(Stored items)
* * * *

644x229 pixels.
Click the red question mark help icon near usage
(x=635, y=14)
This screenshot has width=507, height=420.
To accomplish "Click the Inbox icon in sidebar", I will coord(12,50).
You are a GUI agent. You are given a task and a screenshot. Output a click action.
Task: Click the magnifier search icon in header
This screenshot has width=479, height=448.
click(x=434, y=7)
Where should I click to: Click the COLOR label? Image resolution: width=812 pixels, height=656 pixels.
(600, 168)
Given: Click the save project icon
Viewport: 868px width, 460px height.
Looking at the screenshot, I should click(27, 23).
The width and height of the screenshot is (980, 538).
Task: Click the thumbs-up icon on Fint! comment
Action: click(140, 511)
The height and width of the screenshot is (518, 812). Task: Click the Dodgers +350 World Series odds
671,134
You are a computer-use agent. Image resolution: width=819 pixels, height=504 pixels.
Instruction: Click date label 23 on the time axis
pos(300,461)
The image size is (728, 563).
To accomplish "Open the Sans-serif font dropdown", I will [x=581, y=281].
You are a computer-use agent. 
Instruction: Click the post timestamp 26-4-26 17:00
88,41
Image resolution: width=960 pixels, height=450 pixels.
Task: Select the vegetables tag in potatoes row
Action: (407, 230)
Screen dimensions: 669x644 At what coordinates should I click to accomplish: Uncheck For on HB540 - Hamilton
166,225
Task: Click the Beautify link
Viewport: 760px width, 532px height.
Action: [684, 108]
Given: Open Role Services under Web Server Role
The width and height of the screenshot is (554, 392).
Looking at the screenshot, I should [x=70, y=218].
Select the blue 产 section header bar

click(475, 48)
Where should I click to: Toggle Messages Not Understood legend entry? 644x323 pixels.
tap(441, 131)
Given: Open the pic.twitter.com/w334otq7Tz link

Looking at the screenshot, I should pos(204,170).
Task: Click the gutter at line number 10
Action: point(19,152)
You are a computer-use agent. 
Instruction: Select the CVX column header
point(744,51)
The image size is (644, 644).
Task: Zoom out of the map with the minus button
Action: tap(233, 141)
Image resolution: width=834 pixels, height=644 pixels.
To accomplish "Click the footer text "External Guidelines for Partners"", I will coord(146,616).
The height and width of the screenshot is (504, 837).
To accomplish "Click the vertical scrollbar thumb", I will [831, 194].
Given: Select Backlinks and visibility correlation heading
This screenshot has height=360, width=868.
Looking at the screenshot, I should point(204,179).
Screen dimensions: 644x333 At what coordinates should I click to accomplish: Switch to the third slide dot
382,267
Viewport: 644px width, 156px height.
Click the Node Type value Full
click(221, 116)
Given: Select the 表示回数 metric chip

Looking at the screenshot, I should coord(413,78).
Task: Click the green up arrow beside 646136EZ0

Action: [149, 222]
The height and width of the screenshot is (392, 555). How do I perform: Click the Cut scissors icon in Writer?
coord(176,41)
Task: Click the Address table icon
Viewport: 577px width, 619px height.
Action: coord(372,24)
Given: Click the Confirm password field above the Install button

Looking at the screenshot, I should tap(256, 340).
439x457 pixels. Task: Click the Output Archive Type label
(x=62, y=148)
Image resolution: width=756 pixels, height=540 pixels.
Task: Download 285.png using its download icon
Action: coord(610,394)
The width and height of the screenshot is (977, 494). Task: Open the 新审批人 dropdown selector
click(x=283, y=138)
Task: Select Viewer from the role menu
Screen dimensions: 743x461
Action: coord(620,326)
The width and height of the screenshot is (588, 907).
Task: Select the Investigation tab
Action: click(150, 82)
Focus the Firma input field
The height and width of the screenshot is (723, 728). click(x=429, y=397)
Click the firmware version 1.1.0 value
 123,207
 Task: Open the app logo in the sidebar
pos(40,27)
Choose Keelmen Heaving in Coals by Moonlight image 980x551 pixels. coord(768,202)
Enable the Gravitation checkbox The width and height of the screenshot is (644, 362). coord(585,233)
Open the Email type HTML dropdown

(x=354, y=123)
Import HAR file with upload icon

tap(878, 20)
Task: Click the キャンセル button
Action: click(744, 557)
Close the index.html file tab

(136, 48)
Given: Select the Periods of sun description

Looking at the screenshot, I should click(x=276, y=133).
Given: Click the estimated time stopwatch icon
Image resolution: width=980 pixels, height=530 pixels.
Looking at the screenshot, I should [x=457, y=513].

* * * *

**Task item**
Stop after the line containing "Task: Click the magnifier": print exactly the lines from the start of the entries above up to it, that line included.

**Your solution**
644x229 pixels.
Click the red question mark help icon near usage
(x=635, y=14)
This screenshot has width=507, height=420.
To accomplish "Click the Inbox icon in sidebar", I will coord(12,50).
You are a GUI agent. You are given a task and a screenshot. Output a click action.
Task: Click the magnifier search icon in header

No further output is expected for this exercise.